Monday, January 15, 2007

(Fall lit her eyes as she drove.)

10 points to anyone who knows (without being told) who this poem is about. (And welcome to anybody joining us through my Facebook news section.)
Fall lit her eyes as she drove.
Smiling, she dared me through the drifting leaves
to catch her
-- the ancience of autumn all around us --
she dared me, as the leaves fell.
This text © 2004 John David Robinson, all rights reserved. Duplication prohibited without written consent.

2 comments:

alissa said...

i'd say it's the jeep, but you have referred to both jeeps in the masculine. but it would be a good poem about your jeep.

i like this one, it's a little eastern feeling, i'm imagining house of flying daggers as i read it. it's all kind of airy, as in the imagery is outdoors and also as in there's lots of intentional white space with the different line lengths and the hyphen thingies.

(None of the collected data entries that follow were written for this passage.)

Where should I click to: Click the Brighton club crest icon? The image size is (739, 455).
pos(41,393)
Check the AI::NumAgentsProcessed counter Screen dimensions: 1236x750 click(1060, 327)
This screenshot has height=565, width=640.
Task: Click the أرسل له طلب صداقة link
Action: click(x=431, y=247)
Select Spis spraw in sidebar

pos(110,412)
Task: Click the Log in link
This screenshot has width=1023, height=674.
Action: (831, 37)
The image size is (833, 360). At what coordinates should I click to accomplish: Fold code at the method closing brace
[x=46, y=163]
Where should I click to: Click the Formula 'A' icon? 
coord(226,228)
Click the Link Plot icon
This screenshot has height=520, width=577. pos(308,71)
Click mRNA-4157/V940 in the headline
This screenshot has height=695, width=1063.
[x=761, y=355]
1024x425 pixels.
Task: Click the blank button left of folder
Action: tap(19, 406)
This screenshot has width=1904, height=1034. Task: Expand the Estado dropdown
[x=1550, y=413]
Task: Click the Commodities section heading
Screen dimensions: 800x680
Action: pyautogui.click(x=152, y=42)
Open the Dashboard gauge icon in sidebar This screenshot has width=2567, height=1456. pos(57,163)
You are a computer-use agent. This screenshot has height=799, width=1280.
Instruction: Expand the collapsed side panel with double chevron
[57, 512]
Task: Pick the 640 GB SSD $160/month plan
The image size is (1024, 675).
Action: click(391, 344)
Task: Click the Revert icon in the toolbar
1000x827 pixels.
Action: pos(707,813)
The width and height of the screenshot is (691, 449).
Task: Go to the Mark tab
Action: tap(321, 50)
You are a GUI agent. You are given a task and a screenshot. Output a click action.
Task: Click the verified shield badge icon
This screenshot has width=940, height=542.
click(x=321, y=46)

not my favorite poem, doesn't grab me like the other ones and i like to be grabbed (wait that sounds bad) but i still like it. it's light.

John David Robinson said...

Thanks, Alissa. You're right that it isn't a Jeep. I also love your comparison to House of Flying Daggers (one of my favorites): the poem, in my mind, actually captures one of those almost-still-frames employed in that movie.

The subject of this poem, however, is from another.